In this action, the plain language of the complaint and other documents demonstrate that the plaintiff is challenging the validity of his confinement or the validity of the criminal proceedings that were commenced against him. The plaintiff, among other things, complains about issues that are related to State v. Price, Case No. FECR089238 (Woodbury Cnty. Dist. Ct. 201_), and State v. Price, Case No. SRCR084648 (Woodbury Cnty. Dist. Ct. 2005).[1] Because an application for a writ of habeas corpus under 28 U.S.C. § 2254 "is the only means by which a person in custody pursuant to the judgment of a State court' may raise challenges to the validity of his conviction or sentence or to the execution of his sentence, " the plaintiff improperly relied on 42 U.S.C. § 1983 to commence the instant action. Singleton v. Norris, 319 F.3d 1018, 1023 (8th Cir. 2003) (quoting 28 U.S.C. § 2254(a) and citing Crouch v. Norris, 251 F.3d 720, 723 (8th Cir. 2001)); cf. Kruger, 77 F.3d at 1073 ("If the [state] prisoner is not challenging the validity of his conviction or the length of his detention, such as loss of good time, then a writ of habeas corpus is not the proper remedy."). Accordingly, the instant action shall be dismissed.[2]

In light of the foregoing, the plaintiff's complaint shall be dismissed for failing to state a claim upon which relief can be granted. Because the court deems it appropriate to dismiss the complaint pursuant to 28 U.S.C. § 1915(e)(2)(B), the dismissal of this action shall count against the plaintiff for purposes of the three-dismissal rule set forth in 28 U.S.C. § 1915(g).

IT IS THEREFORE ORDERED:

(1) The plaintiff is directed to submit $2.00 by no later than December 3, 2014. If necessary, the plaintiff may request in a written motion an extension of time to pay the initial partial filing fee.
(2) After the plaintiff pays the initial partial filing fee, the institution having custody of the plaintiff is directed to collect and remit monthly payments in the manner set forth in 28 U.S.C. § 1915(b)(2).

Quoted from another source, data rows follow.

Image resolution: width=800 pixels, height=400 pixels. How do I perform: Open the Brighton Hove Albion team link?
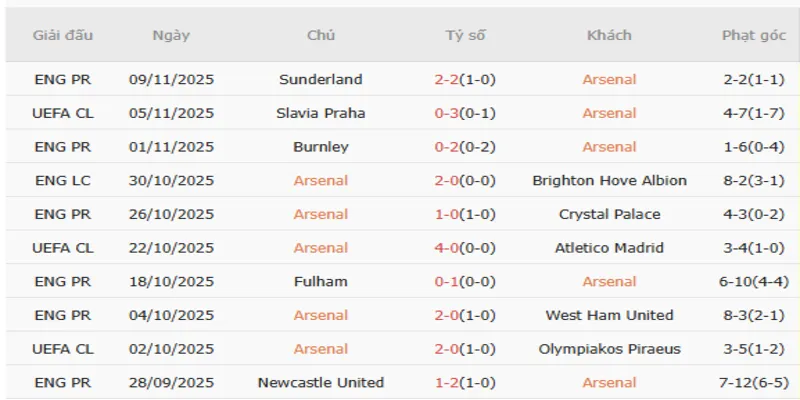(x=609, y=181)
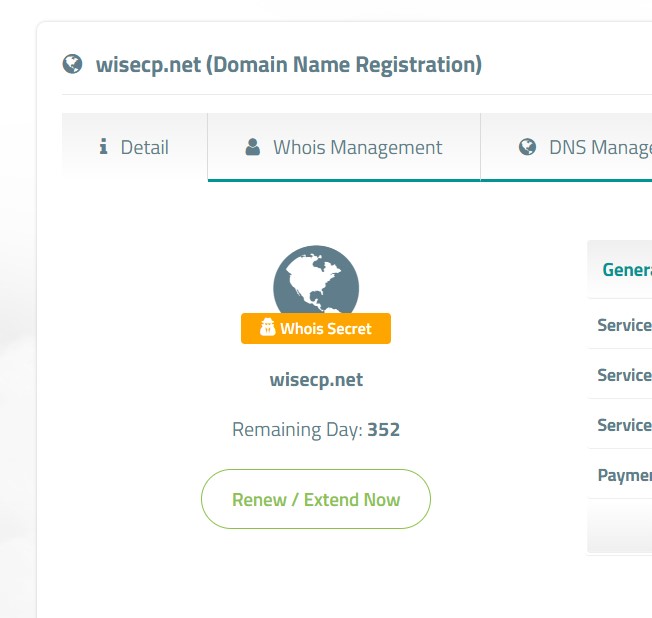Screen dimensions: 652x618
Task: Click the spy icon in Whois Secret badge
Action: (267, 327)
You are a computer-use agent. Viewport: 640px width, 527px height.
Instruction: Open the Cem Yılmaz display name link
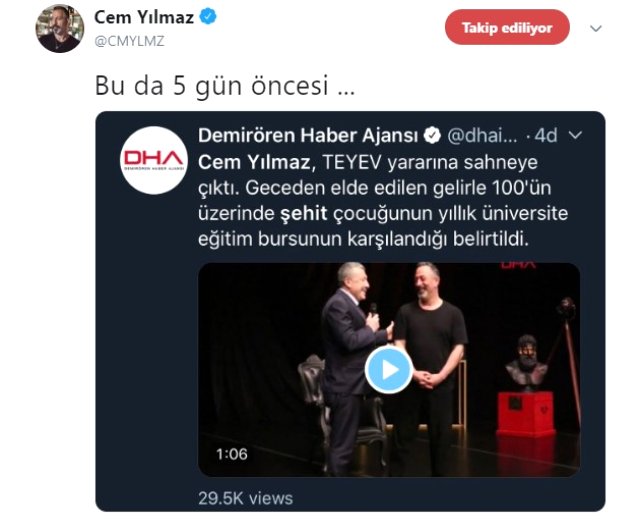tap(144, 18)
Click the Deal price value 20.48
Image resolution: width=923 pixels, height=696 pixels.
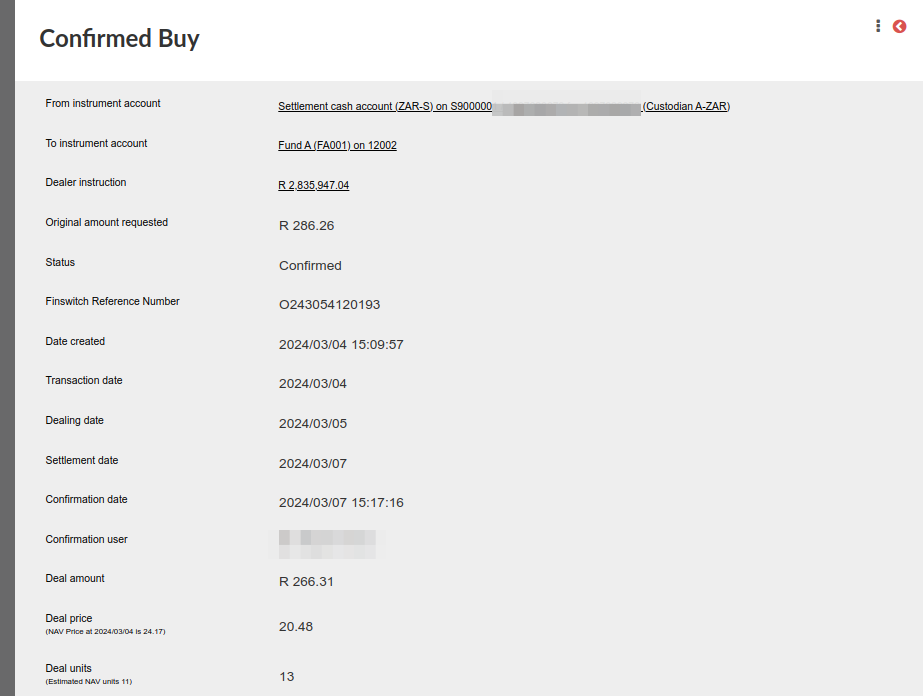click(x=296, y=627)

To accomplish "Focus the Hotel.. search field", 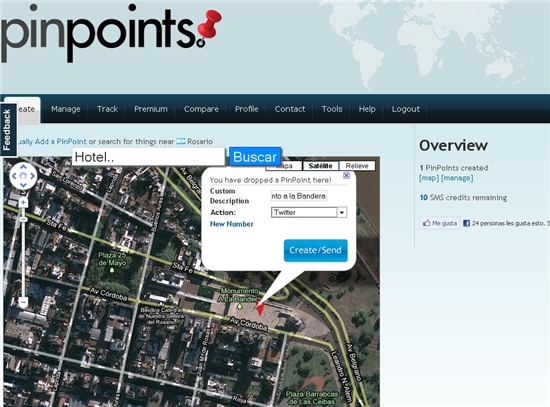I will pos(148,157).
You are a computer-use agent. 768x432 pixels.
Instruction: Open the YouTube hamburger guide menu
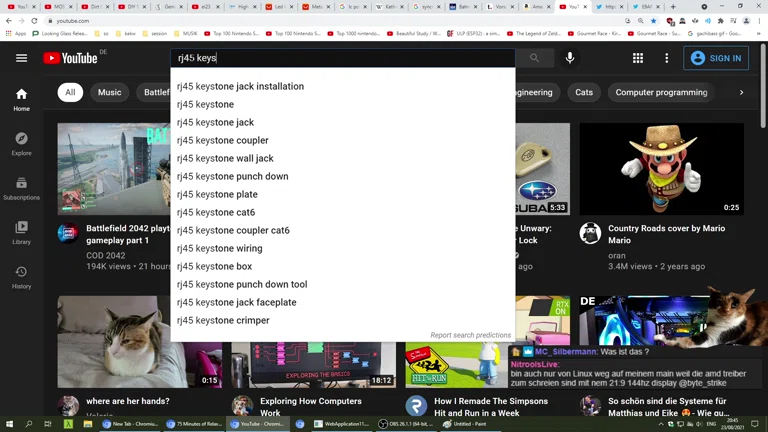click(x=21, y=58)
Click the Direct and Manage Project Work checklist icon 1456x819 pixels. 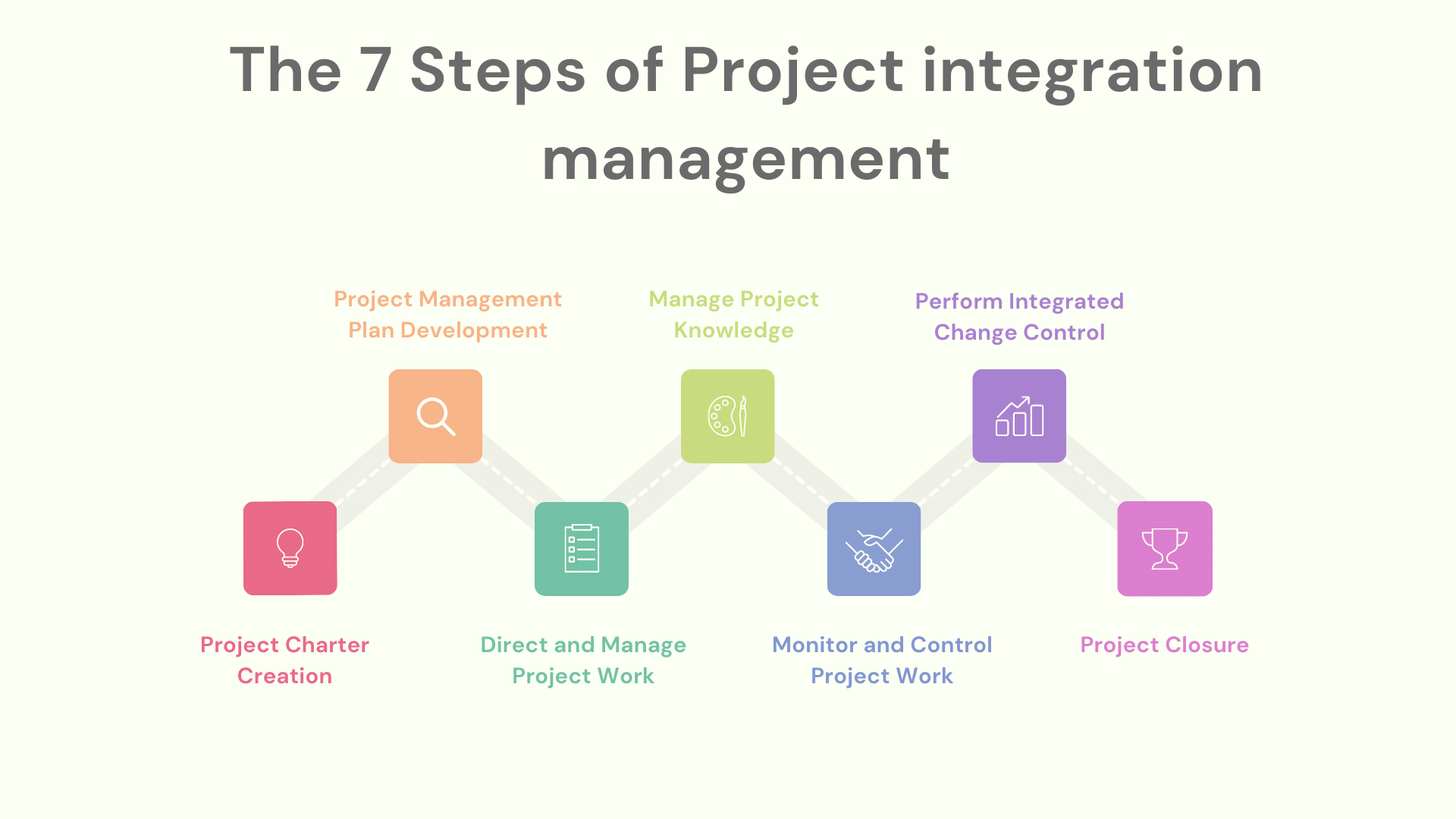click(581, 548)
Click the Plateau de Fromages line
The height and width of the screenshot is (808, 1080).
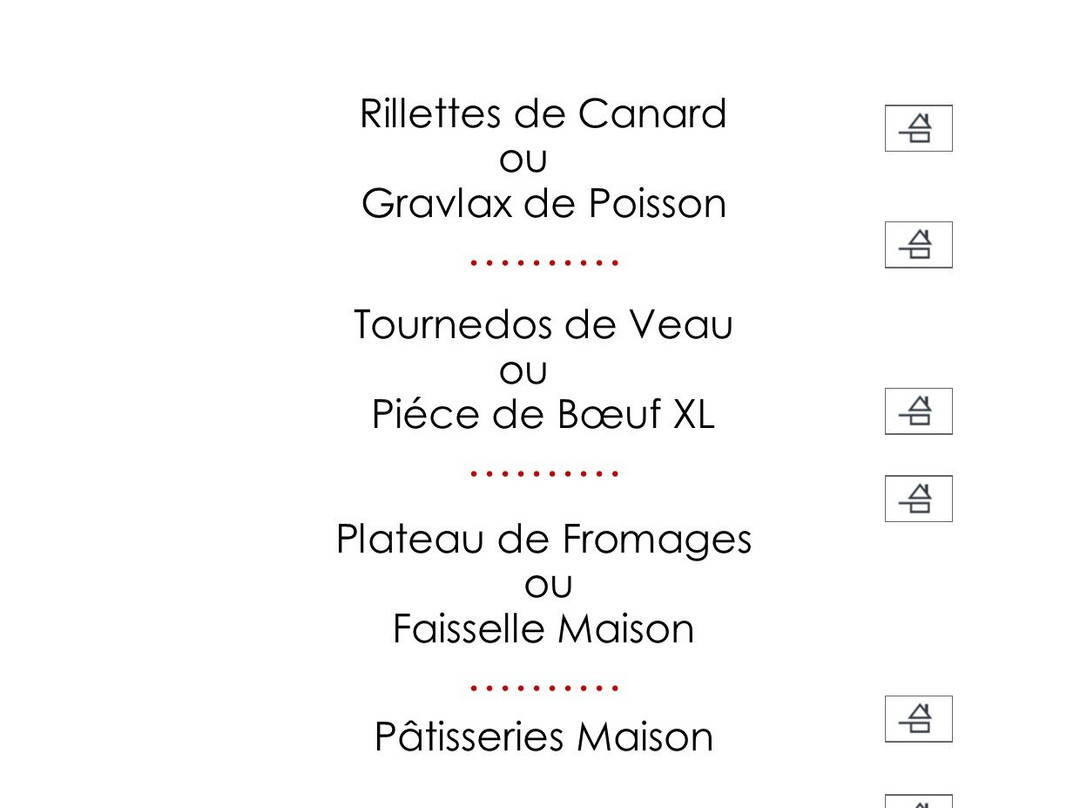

Until the $350.00 filing fee is paid in full, the plaintiff is obligated to pay and the institution having custody of him is obligated to forward 20 percent of the preceding month's income credited to his account each time the amount in the account exceeds $10.00.
(3) The clerk's office is directed to send a copy of this order and the notice of collection of filing fee to the appropriate official at the place where the plaintiff is an inmate.
(4) The plaintiff's 42 U.S.C. § 1983 action is dismissed pursuant to 28 U.S.C. § 1915(e)(2)(B).
(5) The dismissal of the instant action counts against the plaintiff for purposes of the three-dismissal rule set forth in 28 U.S.C. § 1915(g).